## Objective
Repeat the data between the line holding "Task: Deselect the second-column 6班 box" and the line holding "The image size is (1512, 936). coord(335,62)", inclusive, and nothing else.

## Supplied data
=-=-=-=-=

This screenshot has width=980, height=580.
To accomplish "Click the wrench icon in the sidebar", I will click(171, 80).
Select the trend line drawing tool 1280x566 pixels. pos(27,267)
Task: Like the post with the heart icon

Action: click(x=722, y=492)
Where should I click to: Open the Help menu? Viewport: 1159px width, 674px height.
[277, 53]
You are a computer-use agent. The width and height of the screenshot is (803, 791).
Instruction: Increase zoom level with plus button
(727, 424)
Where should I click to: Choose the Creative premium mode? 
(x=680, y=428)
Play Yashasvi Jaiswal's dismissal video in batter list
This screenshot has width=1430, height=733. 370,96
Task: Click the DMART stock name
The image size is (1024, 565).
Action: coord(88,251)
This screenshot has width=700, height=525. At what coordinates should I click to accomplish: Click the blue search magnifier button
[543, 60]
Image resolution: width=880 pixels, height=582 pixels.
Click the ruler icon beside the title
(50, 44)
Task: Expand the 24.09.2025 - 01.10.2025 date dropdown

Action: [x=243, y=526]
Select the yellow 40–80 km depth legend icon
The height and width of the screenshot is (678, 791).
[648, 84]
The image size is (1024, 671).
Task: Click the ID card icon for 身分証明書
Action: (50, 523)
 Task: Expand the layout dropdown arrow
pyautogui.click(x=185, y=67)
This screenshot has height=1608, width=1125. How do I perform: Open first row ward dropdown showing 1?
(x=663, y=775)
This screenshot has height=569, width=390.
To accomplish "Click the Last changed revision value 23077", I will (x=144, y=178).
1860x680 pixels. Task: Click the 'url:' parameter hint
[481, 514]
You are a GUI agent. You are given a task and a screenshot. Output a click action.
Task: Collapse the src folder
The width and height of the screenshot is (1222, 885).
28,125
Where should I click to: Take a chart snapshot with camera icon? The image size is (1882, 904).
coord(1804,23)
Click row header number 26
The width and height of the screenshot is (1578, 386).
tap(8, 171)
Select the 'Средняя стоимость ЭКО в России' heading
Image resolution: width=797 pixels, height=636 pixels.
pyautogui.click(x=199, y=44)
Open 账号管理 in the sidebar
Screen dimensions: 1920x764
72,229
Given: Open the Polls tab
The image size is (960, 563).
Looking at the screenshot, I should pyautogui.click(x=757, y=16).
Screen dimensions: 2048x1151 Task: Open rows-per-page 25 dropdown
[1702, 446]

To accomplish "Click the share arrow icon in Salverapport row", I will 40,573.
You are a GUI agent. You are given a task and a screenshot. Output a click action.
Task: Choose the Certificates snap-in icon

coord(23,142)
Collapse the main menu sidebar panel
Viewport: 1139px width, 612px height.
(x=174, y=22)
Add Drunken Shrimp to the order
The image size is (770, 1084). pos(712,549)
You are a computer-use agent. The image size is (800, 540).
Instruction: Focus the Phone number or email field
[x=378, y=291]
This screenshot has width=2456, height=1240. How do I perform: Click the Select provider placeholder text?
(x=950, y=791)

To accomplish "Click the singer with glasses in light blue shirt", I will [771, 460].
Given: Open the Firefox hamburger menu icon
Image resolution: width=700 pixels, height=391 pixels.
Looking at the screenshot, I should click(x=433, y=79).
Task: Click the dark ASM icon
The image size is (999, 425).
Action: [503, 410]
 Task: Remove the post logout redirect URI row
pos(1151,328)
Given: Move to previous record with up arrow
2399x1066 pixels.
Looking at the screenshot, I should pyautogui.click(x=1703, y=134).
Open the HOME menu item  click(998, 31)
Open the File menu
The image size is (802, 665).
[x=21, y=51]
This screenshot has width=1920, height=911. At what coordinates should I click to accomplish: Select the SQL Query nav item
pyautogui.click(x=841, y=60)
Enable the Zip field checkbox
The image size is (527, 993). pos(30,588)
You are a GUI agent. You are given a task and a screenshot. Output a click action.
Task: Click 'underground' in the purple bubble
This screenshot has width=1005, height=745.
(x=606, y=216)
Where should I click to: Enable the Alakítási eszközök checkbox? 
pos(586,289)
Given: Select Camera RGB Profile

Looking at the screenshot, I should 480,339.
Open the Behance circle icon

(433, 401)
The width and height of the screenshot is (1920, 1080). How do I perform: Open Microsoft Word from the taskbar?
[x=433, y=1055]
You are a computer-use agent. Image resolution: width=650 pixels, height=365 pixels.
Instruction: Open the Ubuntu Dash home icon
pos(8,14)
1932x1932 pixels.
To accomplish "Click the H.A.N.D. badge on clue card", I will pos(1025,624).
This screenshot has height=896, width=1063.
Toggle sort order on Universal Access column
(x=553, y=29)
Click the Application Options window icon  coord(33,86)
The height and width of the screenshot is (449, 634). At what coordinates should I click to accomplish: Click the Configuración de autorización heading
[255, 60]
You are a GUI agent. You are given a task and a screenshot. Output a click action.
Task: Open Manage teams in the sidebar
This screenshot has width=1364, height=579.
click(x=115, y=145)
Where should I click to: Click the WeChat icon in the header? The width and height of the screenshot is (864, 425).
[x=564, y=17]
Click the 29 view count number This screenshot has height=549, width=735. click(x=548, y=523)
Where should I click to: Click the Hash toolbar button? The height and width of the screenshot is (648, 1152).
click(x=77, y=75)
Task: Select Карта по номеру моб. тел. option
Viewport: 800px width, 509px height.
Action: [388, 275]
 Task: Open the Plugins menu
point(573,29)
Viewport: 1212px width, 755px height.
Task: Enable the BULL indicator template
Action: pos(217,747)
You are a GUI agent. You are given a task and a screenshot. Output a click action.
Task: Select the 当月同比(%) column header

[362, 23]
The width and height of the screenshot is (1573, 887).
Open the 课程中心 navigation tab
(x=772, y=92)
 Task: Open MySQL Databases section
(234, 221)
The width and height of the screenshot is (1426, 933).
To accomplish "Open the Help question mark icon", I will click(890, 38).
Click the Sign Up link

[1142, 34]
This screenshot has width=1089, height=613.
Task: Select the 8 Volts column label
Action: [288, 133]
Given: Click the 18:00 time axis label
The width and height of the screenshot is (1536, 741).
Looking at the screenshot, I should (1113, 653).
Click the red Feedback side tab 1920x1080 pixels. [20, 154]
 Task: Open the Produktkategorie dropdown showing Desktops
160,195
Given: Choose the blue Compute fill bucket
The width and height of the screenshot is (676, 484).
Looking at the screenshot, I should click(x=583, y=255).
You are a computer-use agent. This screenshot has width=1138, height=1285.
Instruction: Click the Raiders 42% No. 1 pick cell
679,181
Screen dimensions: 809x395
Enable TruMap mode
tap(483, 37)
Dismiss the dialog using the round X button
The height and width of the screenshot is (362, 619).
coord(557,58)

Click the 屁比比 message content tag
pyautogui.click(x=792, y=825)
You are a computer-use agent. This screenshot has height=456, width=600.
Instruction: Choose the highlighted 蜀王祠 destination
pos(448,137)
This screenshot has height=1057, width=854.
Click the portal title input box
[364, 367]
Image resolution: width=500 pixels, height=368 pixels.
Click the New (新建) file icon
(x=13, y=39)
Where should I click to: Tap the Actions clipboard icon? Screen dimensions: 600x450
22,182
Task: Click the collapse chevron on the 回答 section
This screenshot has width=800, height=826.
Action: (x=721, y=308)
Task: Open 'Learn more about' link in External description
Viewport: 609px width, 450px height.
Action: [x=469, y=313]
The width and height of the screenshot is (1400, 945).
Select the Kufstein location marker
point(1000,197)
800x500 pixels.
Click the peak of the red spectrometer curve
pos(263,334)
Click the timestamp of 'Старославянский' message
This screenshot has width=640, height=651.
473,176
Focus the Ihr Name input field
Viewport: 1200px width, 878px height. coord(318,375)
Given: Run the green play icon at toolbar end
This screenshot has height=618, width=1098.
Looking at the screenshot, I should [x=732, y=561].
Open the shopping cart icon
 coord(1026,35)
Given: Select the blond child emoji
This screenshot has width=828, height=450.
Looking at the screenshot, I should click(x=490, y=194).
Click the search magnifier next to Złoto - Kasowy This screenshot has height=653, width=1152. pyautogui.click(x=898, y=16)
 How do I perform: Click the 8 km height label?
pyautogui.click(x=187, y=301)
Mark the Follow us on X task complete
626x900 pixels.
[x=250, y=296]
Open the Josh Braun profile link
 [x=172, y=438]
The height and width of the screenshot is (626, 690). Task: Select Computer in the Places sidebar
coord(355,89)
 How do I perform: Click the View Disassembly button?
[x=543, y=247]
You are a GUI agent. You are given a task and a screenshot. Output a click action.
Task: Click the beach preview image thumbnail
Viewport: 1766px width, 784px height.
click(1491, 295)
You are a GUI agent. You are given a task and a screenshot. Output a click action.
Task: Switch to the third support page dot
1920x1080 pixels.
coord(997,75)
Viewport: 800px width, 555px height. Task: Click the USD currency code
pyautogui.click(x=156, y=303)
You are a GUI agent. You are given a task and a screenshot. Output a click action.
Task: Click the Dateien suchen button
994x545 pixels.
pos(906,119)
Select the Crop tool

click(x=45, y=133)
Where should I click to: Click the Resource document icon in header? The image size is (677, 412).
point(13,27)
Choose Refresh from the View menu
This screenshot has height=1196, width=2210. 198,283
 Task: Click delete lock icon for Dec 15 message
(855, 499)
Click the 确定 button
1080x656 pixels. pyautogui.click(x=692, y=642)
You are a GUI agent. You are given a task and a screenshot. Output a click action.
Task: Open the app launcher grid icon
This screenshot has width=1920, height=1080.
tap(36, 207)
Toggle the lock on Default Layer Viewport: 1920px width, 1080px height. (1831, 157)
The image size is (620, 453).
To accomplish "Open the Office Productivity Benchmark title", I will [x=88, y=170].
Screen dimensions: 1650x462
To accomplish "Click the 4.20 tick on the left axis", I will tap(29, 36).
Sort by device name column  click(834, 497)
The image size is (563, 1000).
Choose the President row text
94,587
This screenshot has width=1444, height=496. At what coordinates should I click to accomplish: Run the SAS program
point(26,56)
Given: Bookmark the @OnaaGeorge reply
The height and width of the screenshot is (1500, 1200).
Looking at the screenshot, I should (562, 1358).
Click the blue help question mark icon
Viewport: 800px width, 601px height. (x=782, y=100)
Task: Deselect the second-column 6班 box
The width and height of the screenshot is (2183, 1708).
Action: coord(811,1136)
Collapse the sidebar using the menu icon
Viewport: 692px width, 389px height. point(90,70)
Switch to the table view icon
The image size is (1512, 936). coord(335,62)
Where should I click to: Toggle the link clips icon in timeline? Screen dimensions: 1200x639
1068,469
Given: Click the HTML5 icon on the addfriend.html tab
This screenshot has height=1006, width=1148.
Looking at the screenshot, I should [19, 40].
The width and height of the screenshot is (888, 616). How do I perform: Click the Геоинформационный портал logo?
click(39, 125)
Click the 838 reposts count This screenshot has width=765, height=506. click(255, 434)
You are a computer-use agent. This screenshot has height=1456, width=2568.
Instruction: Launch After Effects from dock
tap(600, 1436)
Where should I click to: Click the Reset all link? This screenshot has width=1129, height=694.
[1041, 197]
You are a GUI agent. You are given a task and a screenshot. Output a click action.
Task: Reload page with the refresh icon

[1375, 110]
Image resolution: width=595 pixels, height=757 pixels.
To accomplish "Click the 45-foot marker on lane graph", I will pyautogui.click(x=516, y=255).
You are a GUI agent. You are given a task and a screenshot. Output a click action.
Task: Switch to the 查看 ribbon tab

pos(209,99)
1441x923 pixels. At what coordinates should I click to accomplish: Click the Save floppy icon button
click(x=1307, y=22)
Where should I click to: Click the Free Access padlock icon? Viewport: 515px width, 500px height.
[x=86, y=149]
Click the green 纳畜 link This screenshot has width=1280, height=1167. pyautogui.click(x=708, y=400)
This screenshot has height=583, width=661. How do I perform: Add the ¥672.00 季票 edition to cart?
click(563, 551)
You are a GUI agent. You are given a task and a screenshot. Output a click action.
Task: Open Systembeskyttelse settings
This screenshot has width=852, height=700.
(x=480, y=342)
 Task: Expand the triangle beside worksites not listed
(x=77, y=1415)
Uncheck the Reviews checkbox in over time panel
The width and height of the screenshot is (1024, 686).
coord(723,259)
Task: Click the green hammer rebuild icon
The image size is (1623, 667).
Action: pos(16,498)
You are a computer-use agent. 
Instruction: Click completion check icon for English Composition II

=-=-=-=-=

## Written response
Task: Deselect the second-column 6班 box
The width and height of the screenshot is (2183, 1708).
Action: coord(811,1136)
Collapse the sidebar using the menu icon
Viewport: 692px width, 389px height. point(90,70)
Switch to the table view icon
The image size is (1512, 936). coord(335,62)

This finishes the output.